Contributors from South Korea were asked three questions: What were the highlights/trends in your market last year? (i.e. important mergers, regulatory changes, economic situation etc.); What are the opportunities and challenges for accounting firms in the market?; What are the expectations for the future short/medium/long term?
By Michael Oak, international liaison partner of BDO Korea
In the beginning of 2017, the Financial Supervisory Service (FSS, regulatory body of finance in Korea) took disciplinary actions against Deloitte Korea on neglecting fraudulent accounting of Daewoo Marine & Shipbuilding Co., Ltd(DSME). This had led the Seoul Central District Court to issue warrants of arrest to Deloitte Korea executives and partners, and strengthen appointment of auditors by the FSS on statutory audits for listed companies in the Korean Stock Exchange Market.

Directions -
1 – Please write out the part of the Korean accounting market passage that begins at the words "Contributors from South" and stops after "Stock Exchange Market.".
2 – List the three questions that contributors from South Korea were asked in the Korean accounting market passage.
3 – Pick up the Korean accounting market passage after its final sentence and carry it on.

Material shown -
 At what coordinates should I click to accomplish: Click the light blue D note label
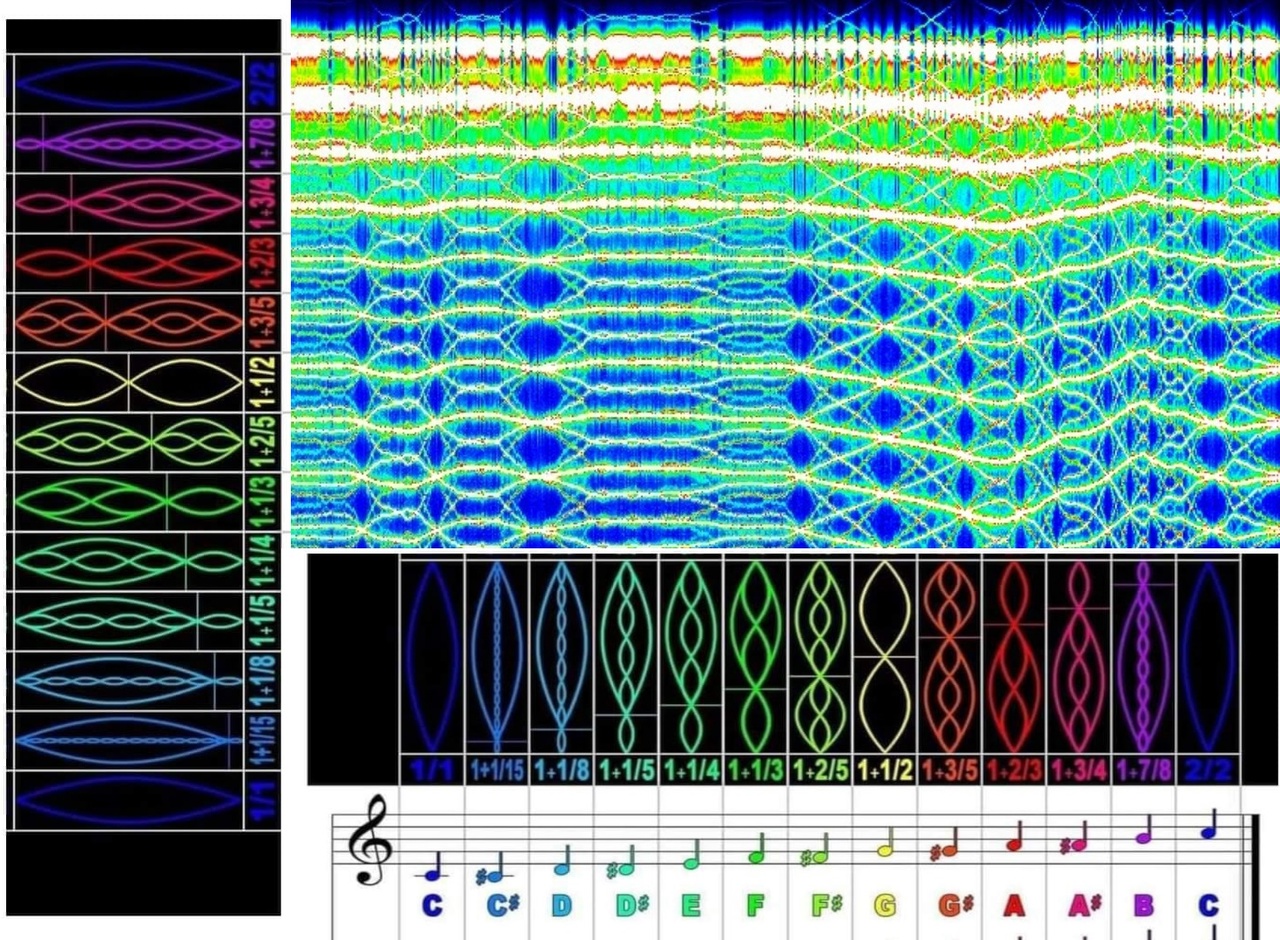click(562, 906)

--

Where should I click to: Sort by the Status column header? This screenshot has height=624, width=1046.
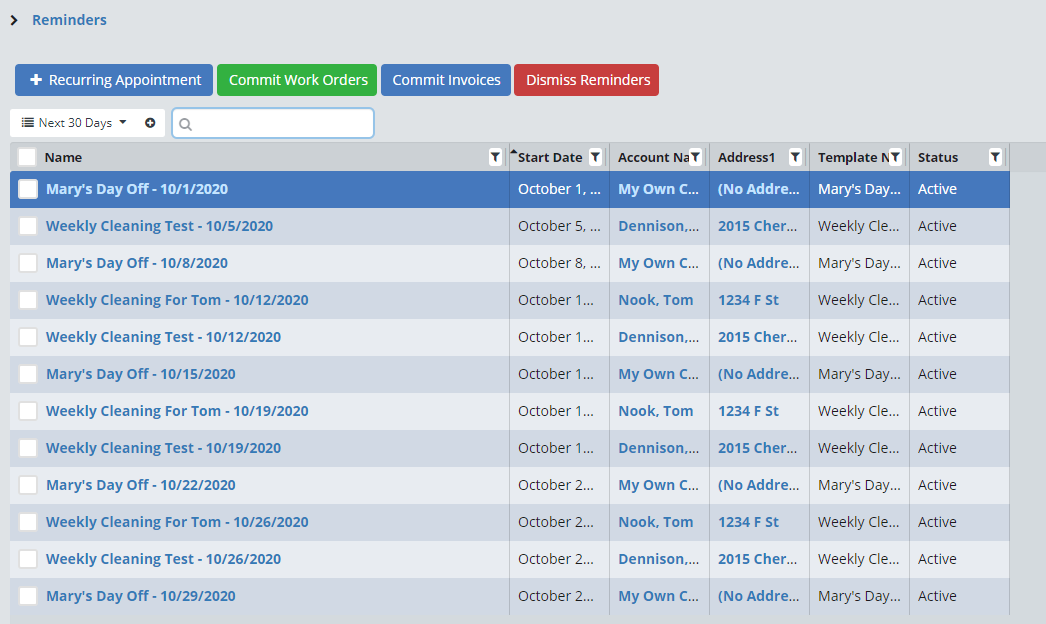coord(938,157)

Exercise responses -
1 –
Contributors from South Korea were asked three questions: What were the highlights/trends in your market last year? (i.e. important mergers, regulatory changes, economic situation etc.); What are the opportunities and challenges for accounting firms in the market?; What are the expectations for the future short/medium/long term?
By Michael Oak, international liaison partner of BDO Korea
In the beginning of 2017, the Financial Supervisory Service (FSS, regulatory body of finance in Korea) took disciplinary actions against Deloitte Korea on neglecting fraudulent accounting of Daewoo Marine & Shipbuilding Co., Ltd(DSME). This had led the Seoul Central District Court to issue warrants of arrest to Deloitte Korea executives and partners, and strengthen appointment of auditors by the FSS on statutory audits for listed companies in the Korean Stock Exchange Market.

2 –
- What were the highlights/trends in your market last year? (i.e. important mergers, regulatory changes, economic situation etc.)
- What are the opportunities and challenges for accounting firms in the market?
- What are the expectations for the future short/medium/long term?

3 –
As BDO Korea was newly launched as a “single firm” in April 2016 and is now a network member firm of BDOI, it is the only accounting firm in Korea other than the Big 4 to utilize an online audit platform such as the Audit Process Tool (APT) for auditing Korean clients. Therefore, the quality of our audit works can be maintained and will be able to match the performance of professional services with international standards. As regulations by the FSS are becoming more intensified, BDO Korea will have an advantage being appointed as statutory auditors to key clients due to the quality of our services.
In 2017, we are projecting an increased revenue of KRW 30 billion(USD 26.6 million) and expanding professional staffs to a total of more than 100 CPAs, while still maintaining our specialized services in tax and advisory services. In 3 to 5 years, our objective is to increase revenues to KRW 70 billion with 300 CPAs to become the 5th biggest accounting firm in Korea.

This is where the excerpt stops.